Aufgabenbeschreibung = Führe den Text über die Zukunftsprognosen zum Jahr 2012 im Anschluss an seinen letzten Satz weiter.

Seitentext =
Zur Kommunikation im Jahre 2012 fallen die Prognosen sehr unterschiedlich aus. Der Japaner Yasujiro Niwa sagte ein kleines Taschentelefon vorher, das jeder mit sich trägt und das via Satellit weltweit funktioniert. Der Amerikaner Dorman D. Israel prognostizierte eine kleine Sende/Empfangseinheit, die jedem Neugeborenen in das Nervensystem am Rückgrat eingepflanzt wird. "Logically enough, this operation must be performed within two weeks of birth because the infant is only slightly exposed to contacts with its famlily who still have not completed their 'unlearning' and readjustment, he might never become a good subject for the modern system of communications."

Schöne neue Welt? Aber ja doch: Der Staat selbst hat Bilder aller seiner Bürger gespeichert. Die automatische Gesichtserkennung hat 2012 den Fingerabdruck bei der Fahndung nach Straftätern abgelöst, der Fingerabdruck kommt nur noch bei Einkäufen zum Einsatz, da er die Kreditkarte abgelöst hat. Weil Häuser und Büros optisch und akustisch überwacht werden, tragen die Menschen Geräuscherzeuger mit sich, die einen Klangteppich erzeugen, in dem die Sprache untertauchen kann.

Bereitgestellte Datensätze =
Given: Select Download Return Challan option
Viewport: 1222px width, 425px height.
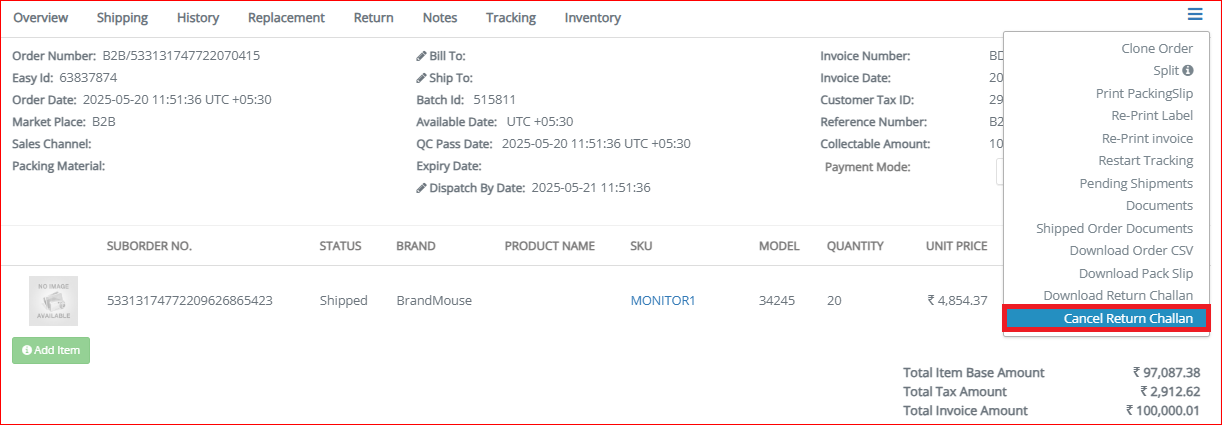Looking at the screenshot, I should tap(1118, 295).

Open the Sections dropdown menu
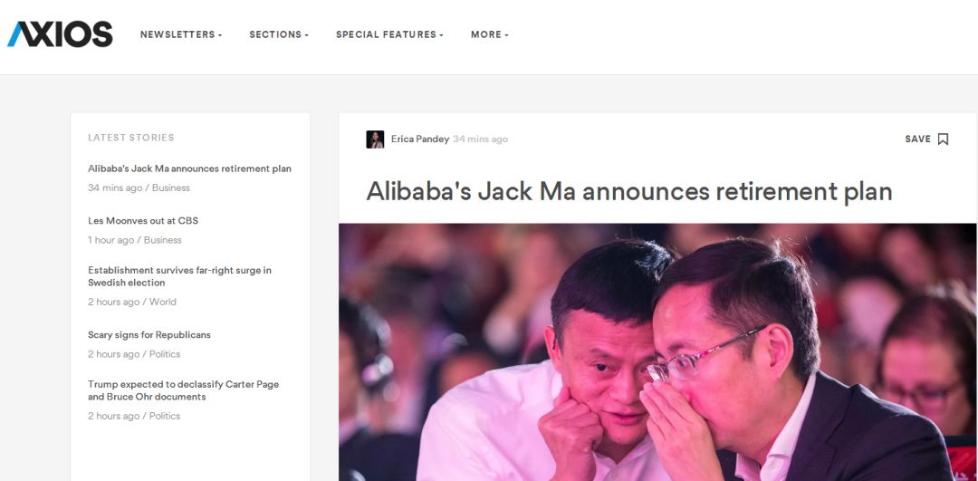click(x=279, y=34)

Lösung der Aufgabe =
Computer spielen in vielen abgegebenen Prognosen eine wichtige Rolle. Jeder Mensch wird 2012 mit Computern arbeiten, sie werden per Sprachsteuerung bedient. Die internationale Verständigung ist kein Problem mehr, denn Computer übersetzen in Echtzeit zwischen den Sprachen. Sie gestatten auch die Kommunikation mit intelligenten Tieren wie den Delphinen. Mit Mini-Atomzellen bestückte Kleinstcomputer ersetzen bei Tauben als Cochlea-Implantat das Gehör. Computer werden nicht mehr konstruiert, sondern konstruieren sich wegen der fortschreitenden Miniaturisierung selbst. Ein internationales Netzwerk verbindet alle Computer und bildet das Knochengerüst der Mensch-Computer-Symbiose. "To us, the distinction between 'me' and 'my computer' would then be difficult to make" schrieb George L. Haller, Vizepräsident von General Electric, der auch die absolut präzise Wettervorhersage verwirklicht sah.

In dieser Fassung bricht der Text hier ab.